Paul Rosenzweig on Lawfare remarks on the ongoing efforts to differentiate people from bots in the broad contextual problem of fake news:
A recent project by “Truthy” at the University of Indiana gives a good window into how the technology might work (and how difficult it may be to implement at scale). The project, known as BotOrNot, is an academic project partially funded by NSF and DoD. The objective is a limited one — to try and assess whether the traffic from a particular twitter account can be analyzed to determine whether the account is connected to a real human being or whether it is controlled by a bot network. Because the assessment is probabilistic rather than definitive the “score” assigned to an account is a numerical percentage rather than an absolute “bot or not” determination.

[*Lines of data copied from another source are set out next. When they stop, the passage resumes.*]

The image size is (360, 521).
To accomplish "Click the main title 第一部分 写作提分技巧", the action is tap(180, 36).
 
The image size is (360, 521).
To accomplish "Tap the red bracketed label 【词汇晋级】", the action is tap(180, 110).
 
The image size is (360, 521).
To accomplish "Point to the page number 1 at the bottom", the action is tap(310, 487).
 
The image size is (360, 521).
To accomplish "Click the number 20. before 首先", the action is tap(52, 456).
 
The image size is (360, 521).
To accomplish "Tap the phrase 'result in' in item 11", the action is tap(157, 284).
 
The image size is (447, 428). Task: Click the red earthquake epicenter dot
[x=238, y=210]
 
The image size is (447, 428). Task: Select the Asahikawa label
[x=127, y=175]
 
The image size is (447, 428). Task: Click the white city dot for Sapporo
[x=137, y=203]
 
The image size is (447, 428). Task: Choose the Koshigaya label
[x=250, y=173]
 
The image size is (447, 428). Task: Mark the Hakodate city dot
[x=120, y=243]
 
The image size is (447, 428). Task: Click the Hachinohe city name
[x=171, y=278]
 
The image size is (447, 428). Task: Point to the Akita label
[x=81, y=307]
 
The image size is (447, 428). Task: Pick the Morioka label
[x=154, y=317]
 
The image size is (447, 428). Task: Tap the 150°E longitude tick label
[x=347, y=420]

And thus my contingent humanity. The analytics of my own Twitter account (@RosenzweigP) assign me a score of 13% as a bot (or, reciprocally, as 87% as a real human being). The analytics rely on things like the timing of my tweets, their language structure, and my use of hashtags as a way of gauging my genuine nature. Interestingly, the area in which I most resemble a bot seems to lie in a sentiment analysis—apparently, my tweets have been angry of late (you can imagine why) and that is indicative, at some level, of artificiality.

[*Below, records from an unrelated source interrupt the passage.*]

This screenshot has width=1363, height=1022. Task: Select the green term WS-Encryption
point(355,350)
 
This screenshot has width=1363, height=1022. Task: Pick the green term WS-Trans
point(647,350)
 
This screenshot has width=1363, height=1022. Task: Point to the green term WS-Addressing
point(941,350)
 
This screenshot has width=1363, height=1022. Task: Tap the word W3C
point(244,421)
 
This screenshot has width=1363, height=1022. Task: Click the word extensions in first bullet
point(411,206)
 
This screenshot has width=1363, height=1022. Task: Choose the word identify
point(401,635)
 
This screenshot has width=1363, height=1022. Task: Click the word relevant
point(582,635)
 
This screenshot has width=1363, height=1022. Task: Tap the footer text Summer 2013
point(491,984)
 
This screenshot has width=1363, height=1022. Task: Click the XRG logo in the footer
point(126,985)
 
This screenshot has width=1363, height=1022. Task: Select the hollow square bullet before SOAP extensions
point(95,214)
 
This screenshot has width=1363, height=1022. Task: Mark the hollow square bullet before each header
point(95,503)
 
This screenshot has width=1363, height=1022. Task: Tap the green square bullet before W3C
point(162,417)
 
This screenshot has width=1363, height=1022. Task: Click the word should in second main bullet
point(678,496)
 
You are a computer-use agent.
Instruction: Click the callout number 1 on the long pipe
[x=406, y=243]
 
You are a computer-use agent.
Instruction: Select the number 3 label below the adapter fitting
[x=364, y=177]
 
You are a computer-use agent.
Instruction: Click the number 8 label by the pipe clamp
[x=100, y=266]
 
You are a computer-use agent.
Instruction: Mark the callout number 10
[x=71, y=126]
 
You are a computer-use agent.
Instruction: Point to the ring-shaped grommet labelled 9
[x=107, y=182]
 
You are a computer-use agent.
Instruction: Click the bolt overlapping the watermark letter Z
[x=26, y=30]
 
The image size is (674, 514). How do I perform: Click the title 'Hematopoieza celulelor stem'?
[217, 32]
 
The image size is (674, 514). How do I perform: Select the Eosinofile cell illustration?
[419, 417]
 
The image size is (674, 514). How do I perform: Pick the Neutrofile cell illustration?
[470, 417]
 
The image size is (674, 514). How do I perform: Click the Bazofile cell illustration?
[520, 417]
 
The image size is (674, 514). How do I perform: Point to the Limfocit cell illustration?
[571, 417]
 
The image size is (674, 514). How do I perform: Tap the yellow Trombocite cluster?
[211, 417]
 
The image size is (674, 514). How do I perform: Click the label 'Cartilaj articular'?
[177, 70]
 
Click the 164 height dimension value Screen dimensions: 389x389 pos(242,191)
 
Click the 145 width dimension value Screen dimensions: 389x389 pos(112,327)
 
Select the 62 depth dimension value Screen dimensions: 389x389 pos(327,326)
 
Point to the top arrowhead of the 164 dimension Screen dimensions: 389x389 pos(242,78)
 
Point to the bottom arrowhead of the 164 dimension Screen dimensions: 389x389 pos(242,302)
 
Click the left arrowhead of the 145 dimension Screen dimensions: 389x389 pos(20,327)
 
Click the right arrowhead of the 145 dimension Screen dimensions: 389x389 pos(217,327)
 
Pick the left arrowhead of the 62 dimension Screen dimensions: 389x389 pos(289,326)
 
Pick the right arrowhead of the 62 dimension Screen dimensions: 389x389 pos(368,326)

That last bit concerning the operationality of the software touched my contradictory nature. What if I were a bot writer, dedicated to retweeting fake news, and this came up? What would I do?
Actually, I’d write my bot to be trainable, and then I’d train it – on known human Twitter accounts. Let it learn how humans write, when they write, the patterns that emerge. And then it can use those same patterns when it goes about its dark business. I’m not saying it’d be easy – you’d need some training and experience in the Big Data arena, I’m sure – but it’s probably doable.